• Exercise description:
Copy the rows between the line holding "is (854, 1752)." and the line holding "header-sig: Sig (p value) is", both included, and leave out the pictures.

• Data for review:
=== Begin Enclosure ===
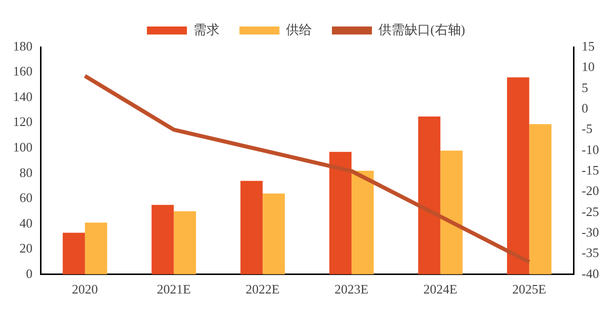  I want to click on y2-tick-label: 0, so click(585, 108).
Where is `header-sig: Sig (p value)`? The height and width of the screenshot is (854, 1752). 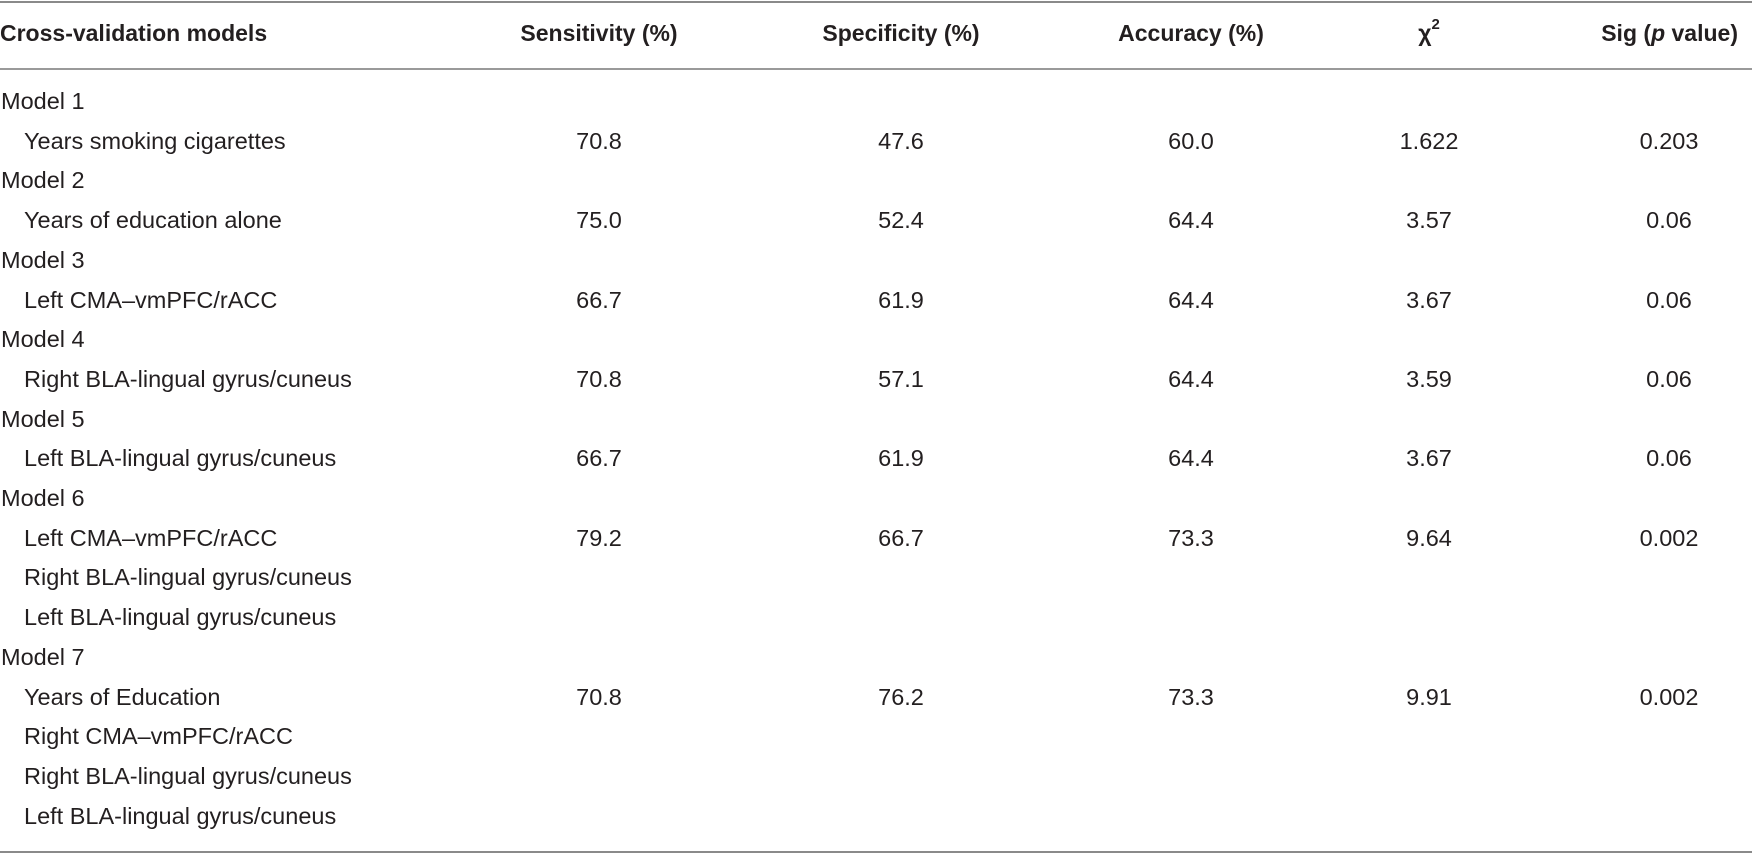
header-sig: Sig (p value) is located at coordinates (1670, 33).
=== End Enclosure ===
=== Begin Enclosure ===
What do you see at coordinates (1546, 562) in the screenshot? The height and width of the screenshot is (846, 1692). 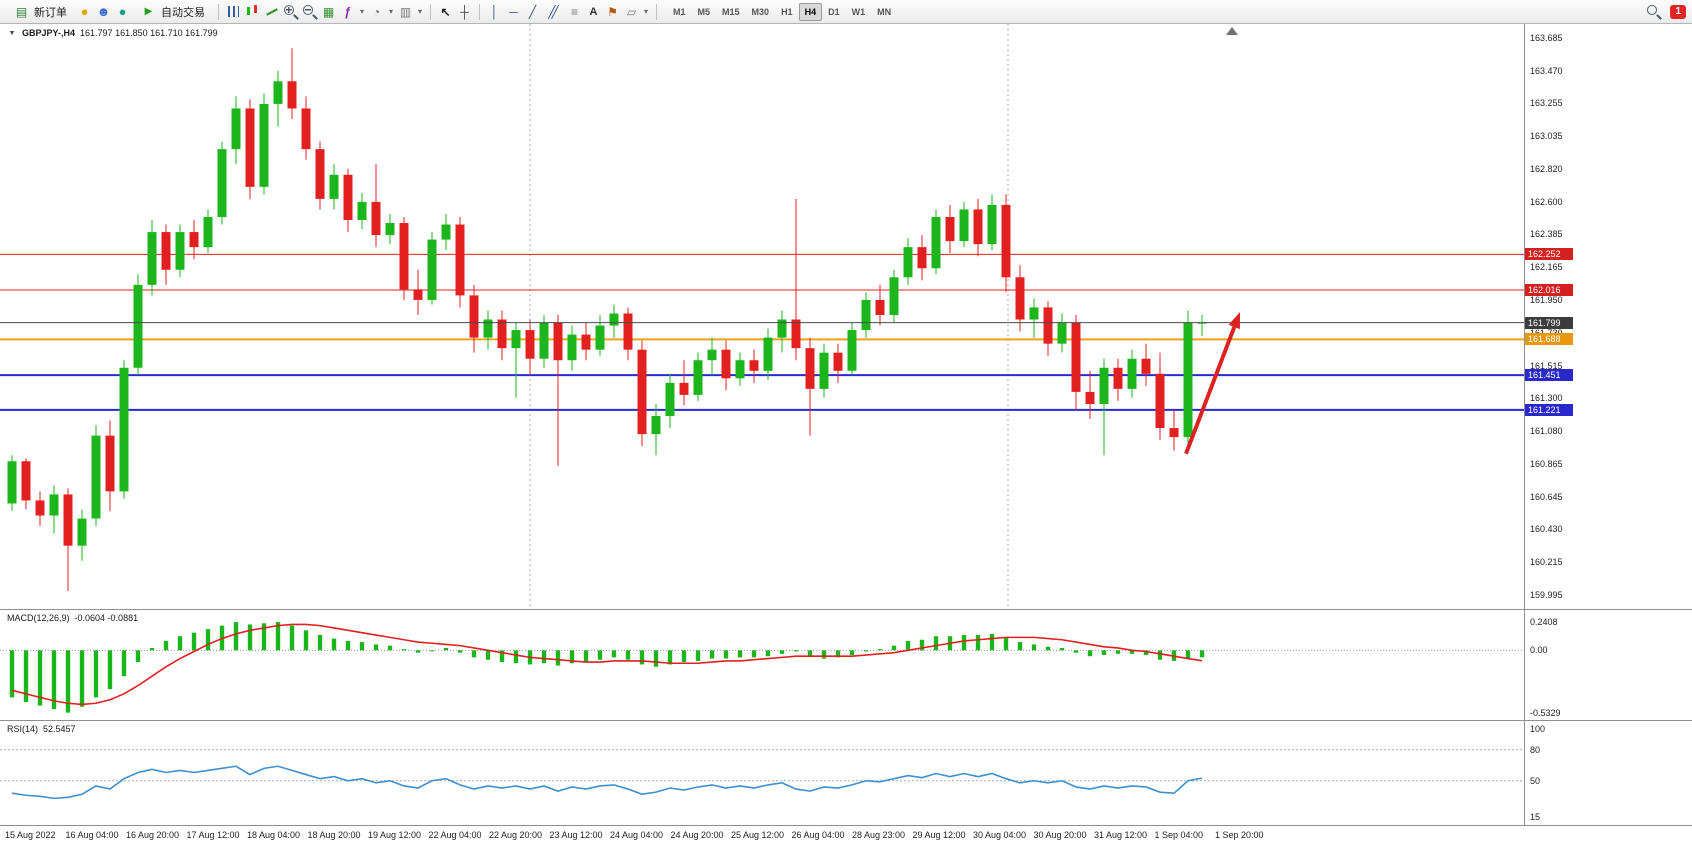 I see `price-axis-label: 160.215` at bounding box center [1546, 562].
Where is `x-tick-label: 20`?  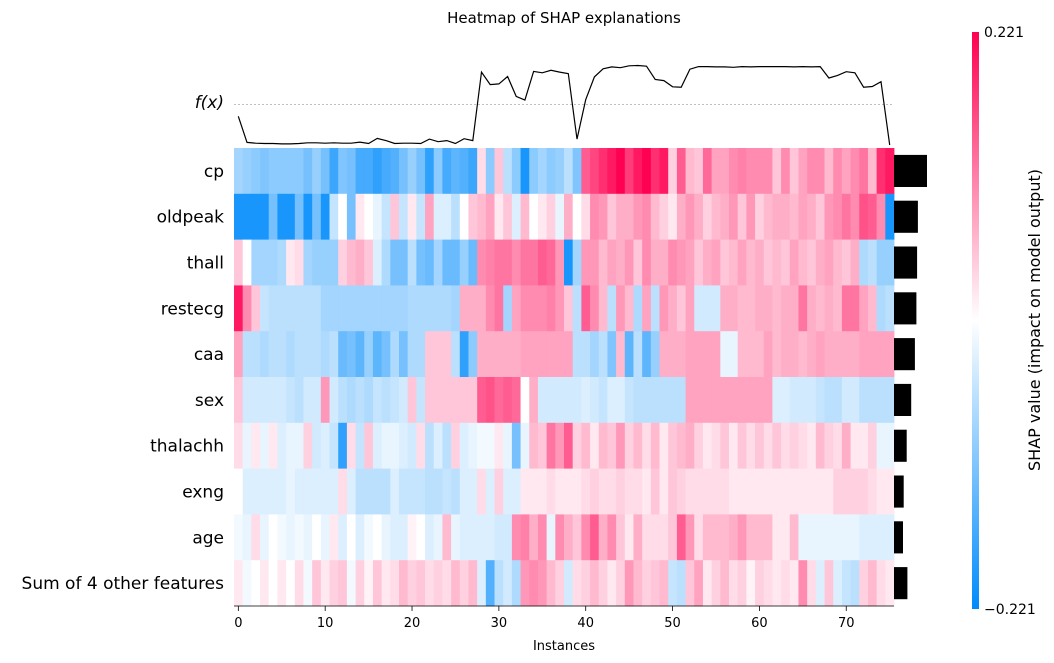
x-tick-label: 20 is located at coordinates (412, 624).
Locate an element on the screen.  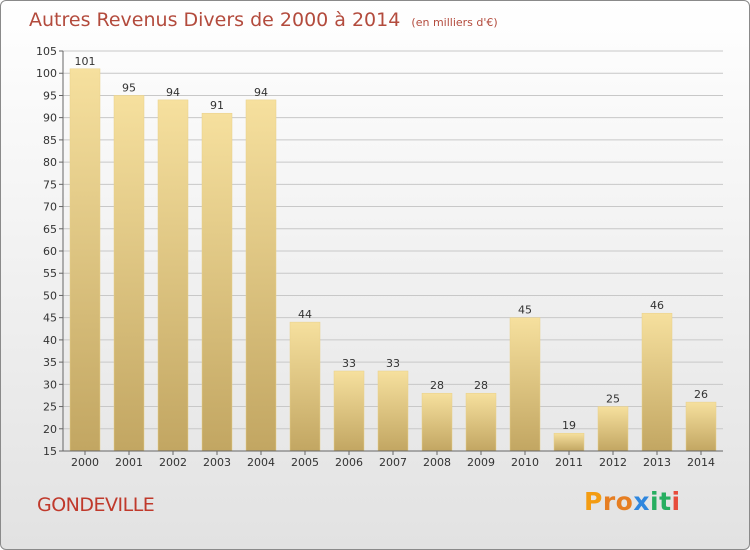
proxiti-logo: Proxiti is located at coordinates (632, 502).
=== End Enclosure ===
• Task answer:
Where is `header-sig: Sig (p value)`? The height and width of the screenshot is (854, 1752). 
header-sig: Sig (p value) is located at coordinates (1670, 33).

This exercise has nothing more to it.